Formulation and Evaluation of Diclofenac Sodium Matrix Tablets Based on Tamarindus indica Seed Mucilage

In the present investigation, tamarind seed mucilage was evaluated as sustained release matrix forming material in Diclofenac sodium tablet formulations. The physicochemical properties, tamarind seed mucilage such as loss on drying, viscosity, swelling index, pH and melting point were studied. Matrix tablets were prepared by wet granulation technique using isopropyl alcohol as a granulating agent. Sustained release matrix tablets of diclofenac sodium, were developed by using different drug: polymer ratios, such as AF1 (1:0.5), AF2 (1:1), AF3 (1:1.5), AF4 (1:2) and AF5 (1:2.5). All the lubricated formulations were compressed using flat faced punches. Compressed tablets were evaluated for uniformity of weight, content of active ingredient, friability, hardness, thickness, in vitro dissolution using paddle method, and swelling behavior.

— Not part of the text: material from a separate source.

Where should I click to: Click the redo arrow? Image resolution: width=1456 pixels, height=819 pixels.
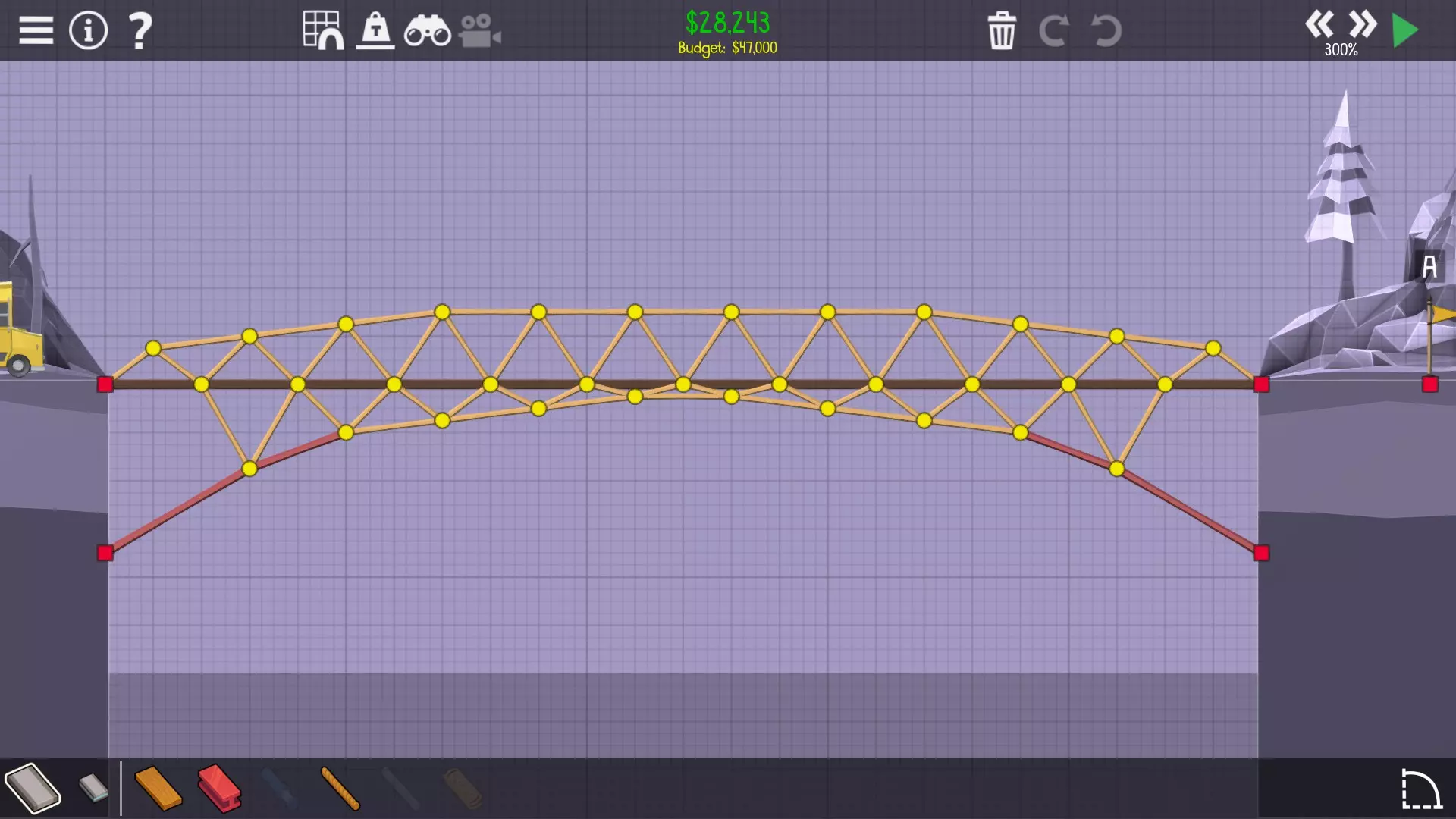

All the formulations showed compliance with pharmacopoeial standards. Tablets prepared with Hydroxypropylmethylcellulose (HPMC 50cps) and Xanthan gum as matrix forming material for the comparative study. Among different formulations, AF2 showed sustained release of drug for 12 hours with 92.75% release. The dissolution profiles of the HPMC (GF1) and Xanthan gum (FF1) based matrix tablets were close to the profile obtained by tamarind seed mucilage based matrix tablets AF2. The kinetic treatment showed that the release of drug follows zero order model and anomalous diffusion for AF2 and FF1 while the drug release of GF1 was best explained by Higuchi's model and anomalous diffusion. The selected formulation (AF2) was subjected to stability studies for three months at 45° temperature with RH 75±5%, and showed stability with respect to release pattern. It is cleared that the drug release from matrix tablets prepared by using tamarind gum can be sustained for more than 12 hrs and release of drug vary with concentration of polymer in matrix tablets.